INDIKASINews, Jakarta — Driver ojek online khususnya Gojek merasa dipermainkan oleh pemerintah dan aplikator mengenai tarif baru. Merasa kecewa, mereka berencana mogok narik alias off bid pada Senin (6/5/19).

Pengemudi mengungkapkan pihak aplikator Go-Jek mengembalikan tarif seperti semula atau tidak seperti yang ditetapkan pemerintah 1 Mei 2019 lalu.

Ketua Presidium Nasional Gabungan Aksi Roda Dua (Garda) Indonesia, Igun Wicaksono mengatakan, dengan tarif seperti semula maka tarif ojek online (ojol) kembali turun atau seperti awal.

“Ini namanya kita dipermainkan. Kami akan ada aksi massa di seluruh Indonesia dan sebagian akan mendatangi aplikator maupun Kemenhub karena Kepmenhub Nomor 348/2019 tentang tarif ojol yang dibuat sepertinya kami driver telah dipermainkan,” kata Igun, Minggu (5/5/19).

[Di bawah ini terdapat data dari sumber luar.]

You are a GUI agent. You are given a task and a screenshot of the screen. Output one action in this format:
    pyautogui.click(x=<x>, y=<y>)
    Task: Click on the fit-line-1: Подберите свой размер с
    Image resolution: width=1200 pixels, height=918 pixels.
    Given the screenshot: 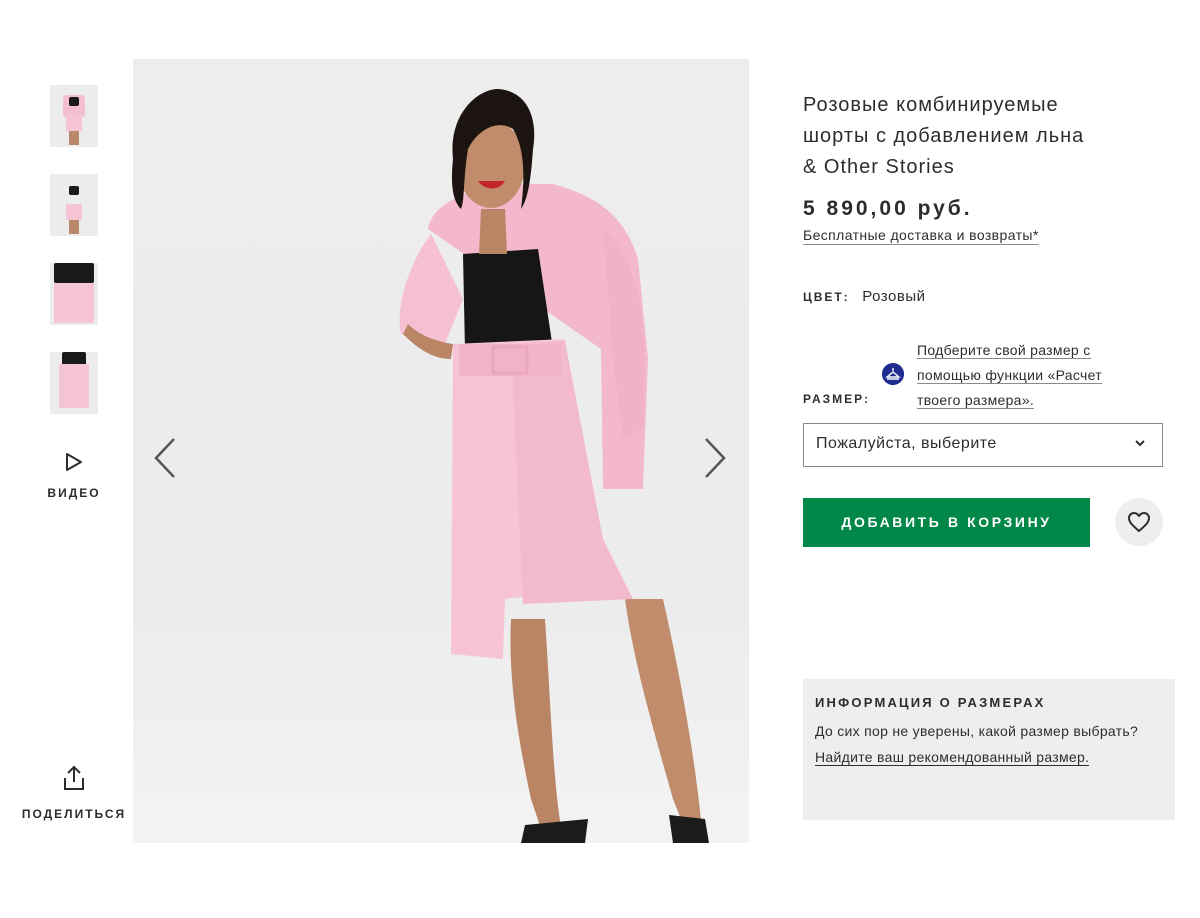 What is the action you would take?
    pyautogui.click(x=1004, y=350)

Diceritakannya, tanggal 1 Mei 2019 tarif baru mulai berlaku, namun tanggal 4 Mei 2019 tarif ojol diturunkan kembali. Padahal, dalam ketentuan pemerintah, tarif baru akan dievaluasi per 3 bulan.

Dalam keterangan atau pengumuman aplikator disebutkan, mulai 4 Mei 2019 tarif Go-Ride (sebelum potongan) akan kembali seperti semula di mana, tarif dasar 0-9 kilometer (km) Rp 1.900/km dan setelah 9 km dipatok Rp 3.000/km. Tarif minimumnya ialah Rp 9.000/order.

Igun mengatakan, aplikator memotong biaya jasa sebesar 20 persen dan driver hanya menerima sebesar Rp 1.500 hingga Rp 1.600/km.